What If You Could Switch Places With a Bank for 6, 12, or 24 Months?

Featuring perspectives from Justin French, CMO of Connect Invest
 
 
 
Most people let banks rent their dollars. The bank pays you a little interest, then turns around and lends your money out at higher rates—keeping the spread.
 
But what if, for the next 6, 12, or even 24 months, you took the bank’s seat? What if your dollars earned a fixed return, backed by real estate projects, on clear terms you could ladder to fit your goals?
 
That’s the simple idea behind Connect Invest. Below, we’ll unpack what “switching places with a bank” actually means, what changes for your money, the benefits you receive, and how Connect Invest is making this path simple, accessible, and repeatable.
 
 
 
What Would Happen to Your Dollars?
 
When you “switch places with a bank,” you stop letting your cash sit in accounts where someone else captures most of the value. Instead, you put your dollars to work in short-term, real estate–backed notes with set durations and fixed rates.
 
At Connect Invest, that looks like:
• Short terms: 6, 12, or 24 months (you choose).

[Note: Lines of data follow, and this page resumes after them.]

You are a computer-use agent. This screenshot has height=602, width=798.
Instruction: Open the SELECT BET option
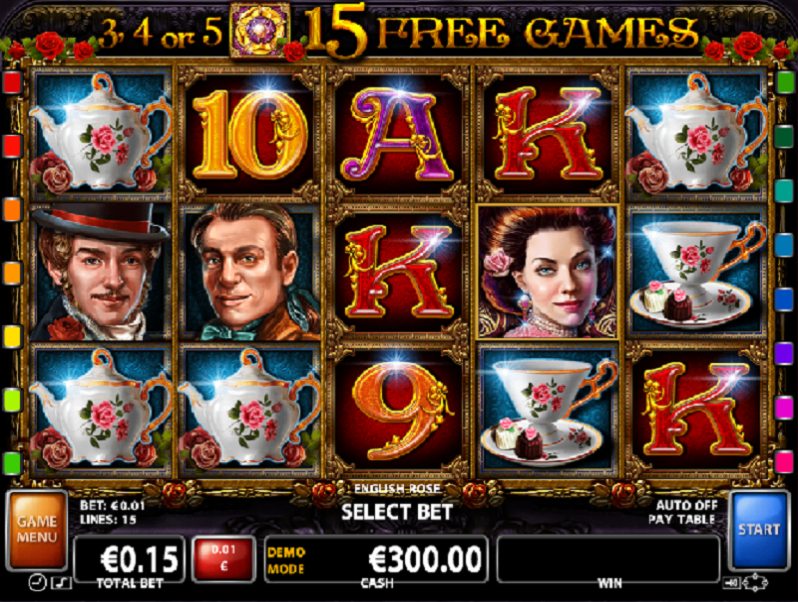click(x=397, y=512)
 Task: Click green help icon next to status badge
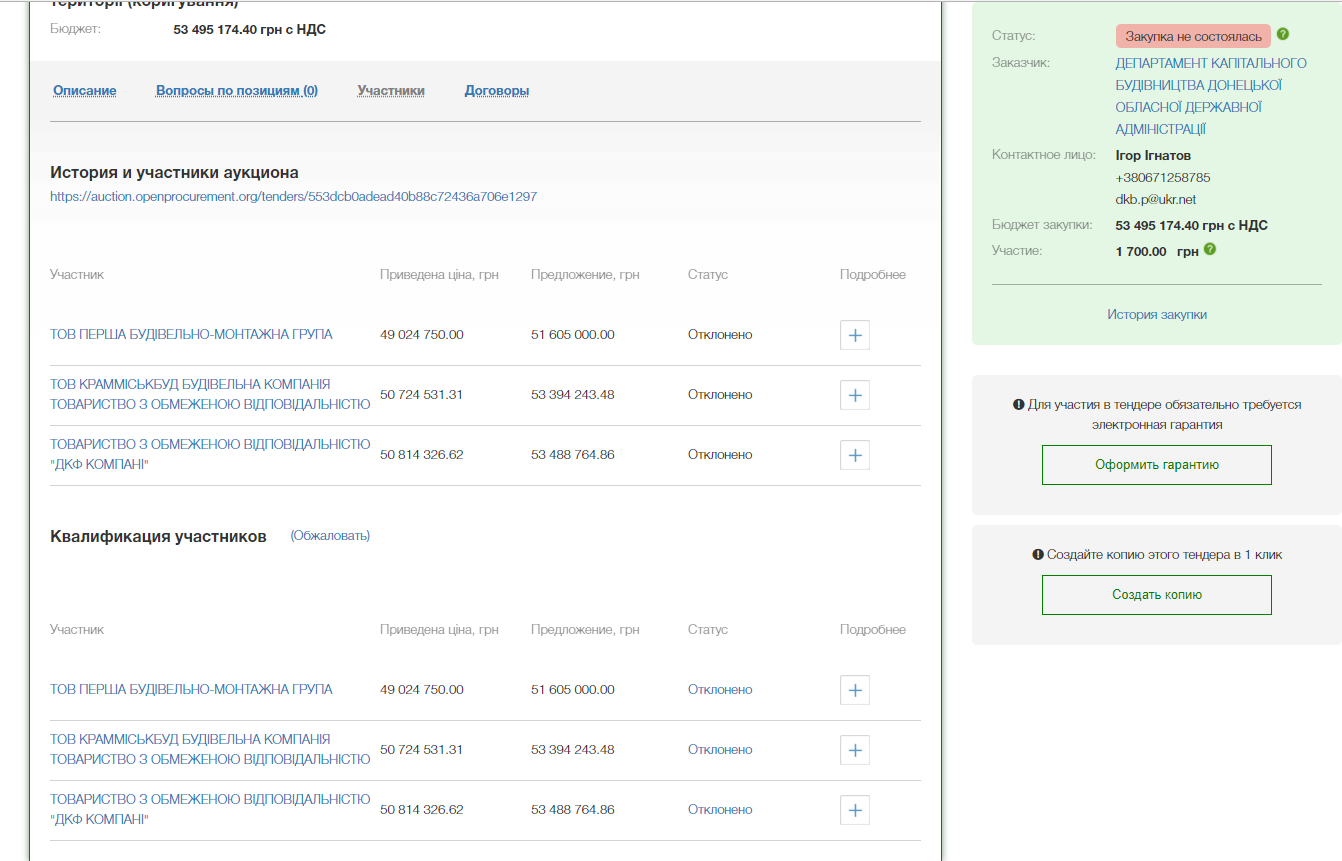(1283, 35)
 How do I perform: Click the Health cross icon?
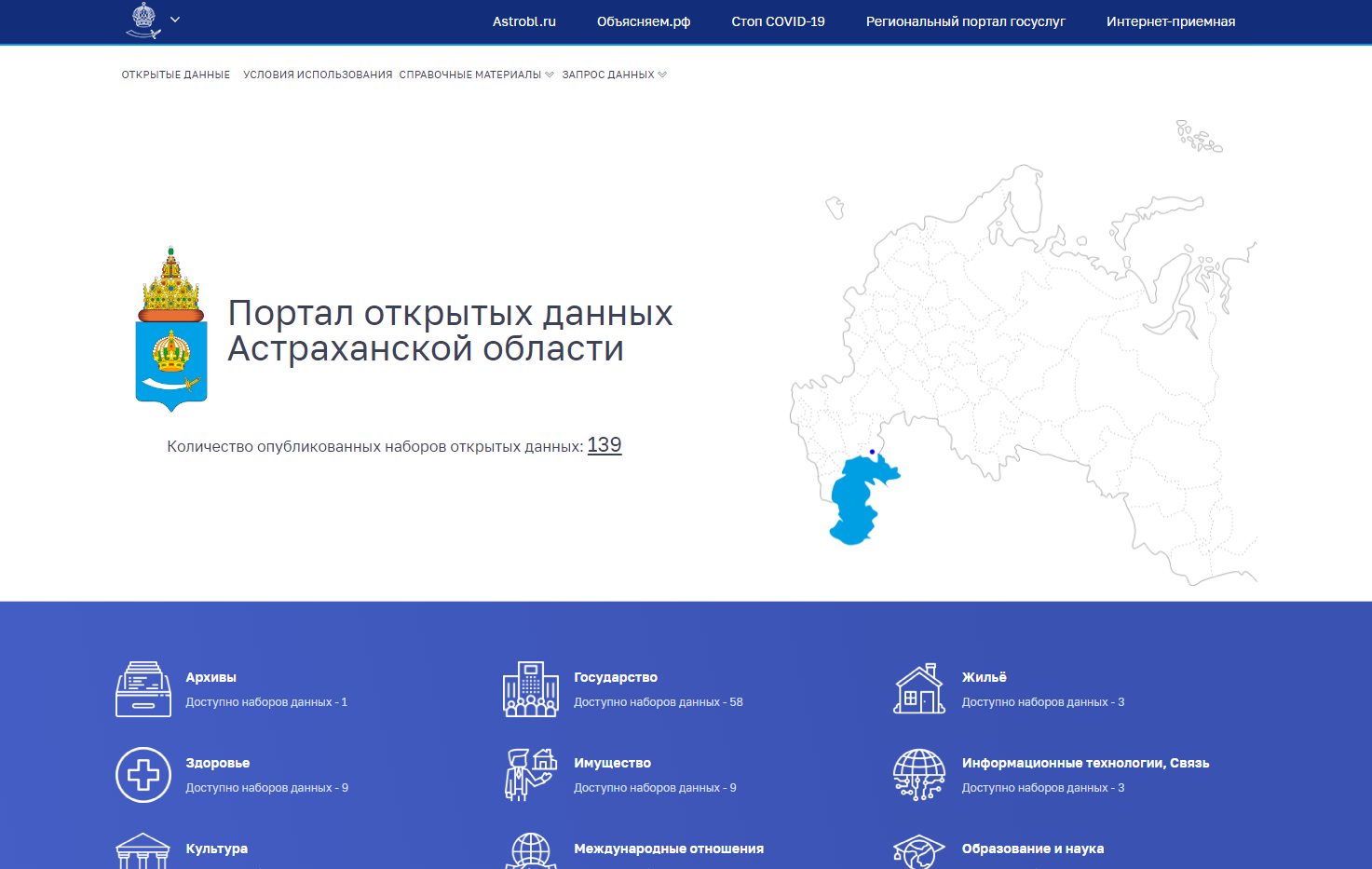[x=143, y=775]
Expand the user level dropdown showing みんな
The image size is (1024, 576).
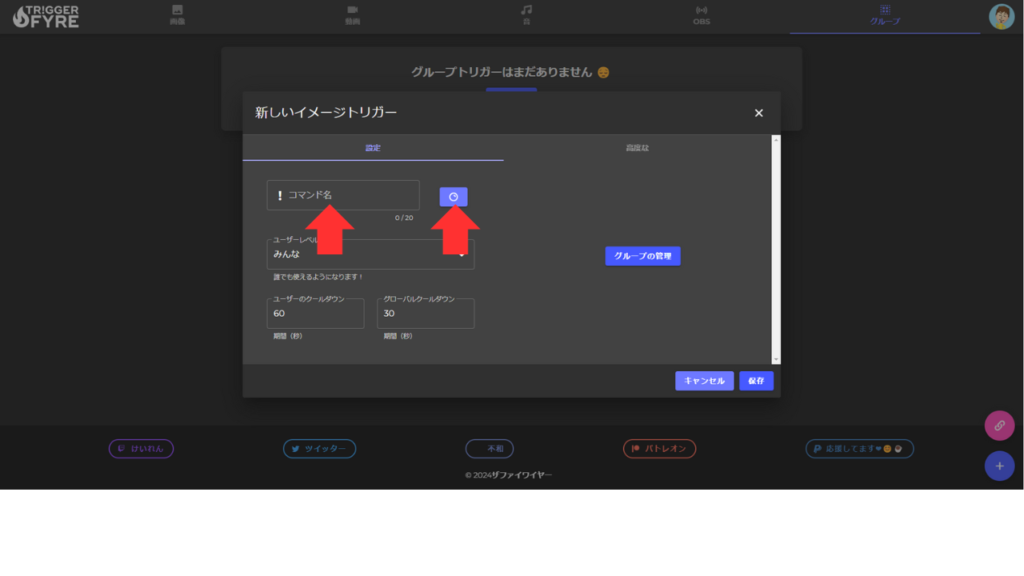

• Fixed returns: Up to ~9% fixed annual yields (term-dependent).
• Low minimums: Start with as little as $500.
• Diversification: Dollars are spread across 100+ active projects.
• No account or liquidity fees.
• Tax-advantaged option: Fund from a Self-Directed IRA or old 401(k) rollover.
 
Justin French, CMO: “We built Connect Invest to give everyday people the same core mechanism banks use—short-term, collateralized notes—without the complexity or gatekeeping.”
 
 
 
What Benefits Would You Receive?
• Fixed, Knowable Income – You see your return upfront.
• Control Over Timing (The Ladder) – Stack maturities at 6, 12, and 24 months.
• Diversification Simplified – Exposure to 100+ projects at once.
• Low Barrier to Start – Begin with just $500.
• Tax-Smart Options – Use retirement funds through a Self-Directed IRA.
 
 
 
 
A Real Client’s Story
 
One of our clients started with just $10,000. He split his funds—half went into a Connect Invest 9% note and the other half sat in his savings account earning less than 1%. After 10 years, the savings account had barely grown past $10,800, while the Connect Invest account had climbed to over $23,600. Looking back, he admitted:
 
“I wish I had put all of it into Connect Invest from the start. Seeing the difference side by side made me realize how much opportunity I left on the table.”
 
 
 
The Power of Compounding Over 10 Years
 
Here’s what happens when you put $10,000 to work and reinvest your returns annually:
• Bank (<1%) → $10,829 after 10 years.
• Connect Invest (9%) → $23,674 after 10 years.
 
📊 Chart: Compounding Effect of $10k Over 10 Years (attached)
 
That’s nearly $12,845 more—and notice this: with Connect Invest, your money didn’t just grow, it more than doubled in the same time it barely moved in a savings account.
 
Instead of waiting a lifetime for a bank to deliver that kind of growth, you can see compounding work for you in less than a decade⸻
 
 
How Long Until Your Money Doubles?
 
The Rule of 72 shows how many years it takes for your money to double:
• Bank Savings (<1%) → ~90 years to double.
• Typical CDs (2–3%) → 24–36 years to double.
• Connect Invest (9%) → ~8 years to double.
 
📊 Chart: Rule of 72 Visual (attached)
 
Justin French: “Most people don’t realize how little banks and CDs actually grow your money. With Connect Invest, the timeline compresses from decades down to less than a decade—making real compounding finally feel real.”
 
 
 
Who This Is For
• Busy professionals who want passive, scheduled income.
• Retirees who value predictability and laddered access.
• First-time investors who want a low-friction on-ramp.
• Real-estate believers who want exposure without owning doors.
• Tax-smart planners leveraging SDIRAs or 401(k) rollovers.
 
 
 
A Final Word from Justin French
 
“We built Connect Invest so that everyday people can participate in the most dependable part of real estate—the income—without taking on a second job. It’s simple on purpose, because clarity is a feature. Pick your term, stack your ladder, and let time do its work.”